Pixel coordinate grounding data

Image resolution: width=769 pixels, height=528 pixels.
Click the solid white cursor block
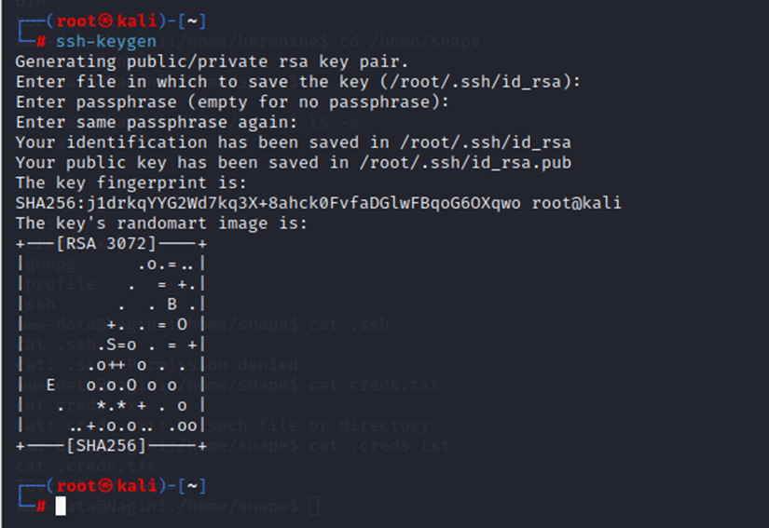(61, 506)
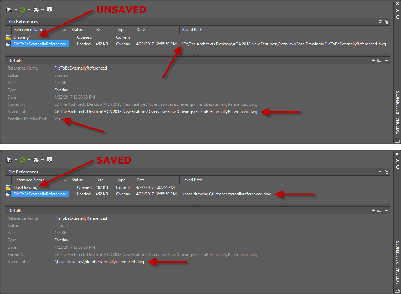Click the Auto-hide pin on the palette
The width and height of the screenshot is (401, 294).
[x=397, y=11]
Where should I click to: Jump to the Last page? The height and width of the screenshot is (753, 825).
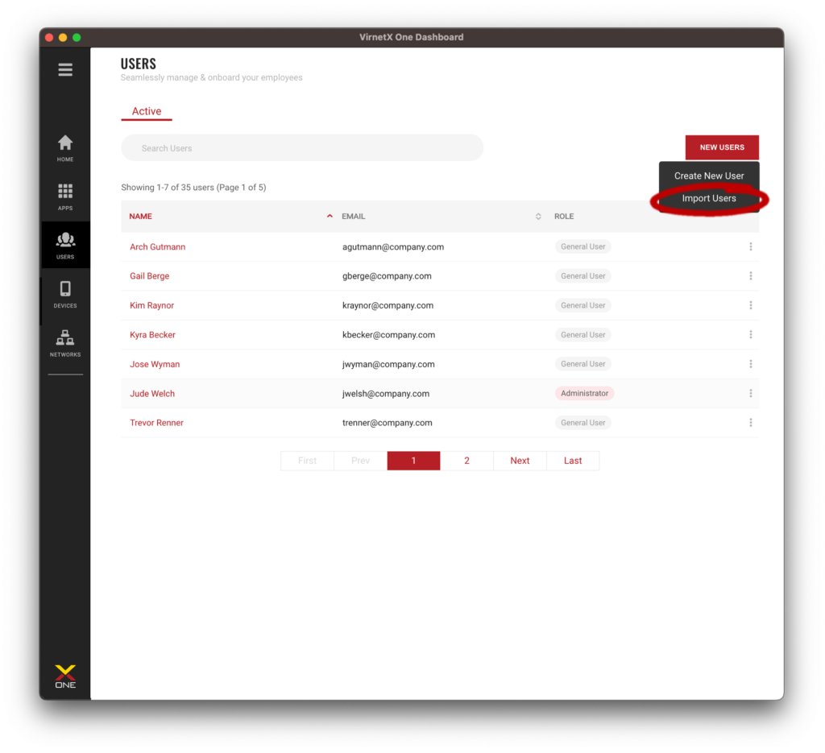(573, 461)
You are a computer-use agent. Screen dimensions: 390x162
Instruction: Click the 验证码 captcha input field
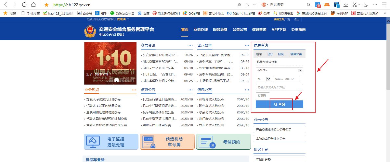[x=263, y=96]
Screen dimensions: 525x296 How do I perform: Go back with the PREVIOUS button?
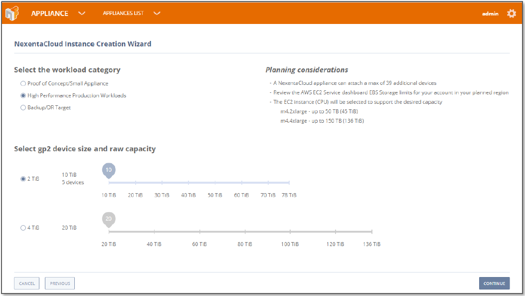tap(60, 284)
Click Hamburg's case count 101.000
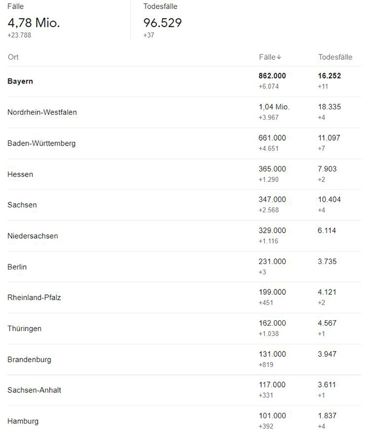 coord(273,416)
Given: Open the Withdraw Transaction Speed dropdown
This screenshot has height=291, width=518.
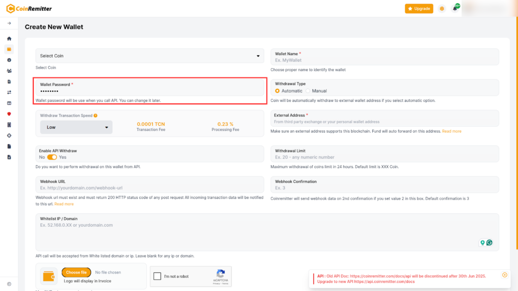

_ASSIGNMENT_.
Beginning with the line that contains "Where should I" and ending with the final line of the entries, every line must be copied exactly; the pictures must not.

_THE COMPLETED TASK_.
Where should I click to: Jump to the Last page? The height and width of the screenshot is (753, 825).
(573, 461)
You are a computer-use agent. Screen dimensions: 390x162
Instruction: Click the 验证码 captcha input field
[x=263, y=96]
Screen dimensions: 525x296 How do I perform: Go back with the PREVIOUS button?
tap(60, 284)
Click Hamburg's case count 101.000
 coord(273,416)
Given: Open the Withdraw Transaction Speed dropdown
This screenshot has height=291, width=518.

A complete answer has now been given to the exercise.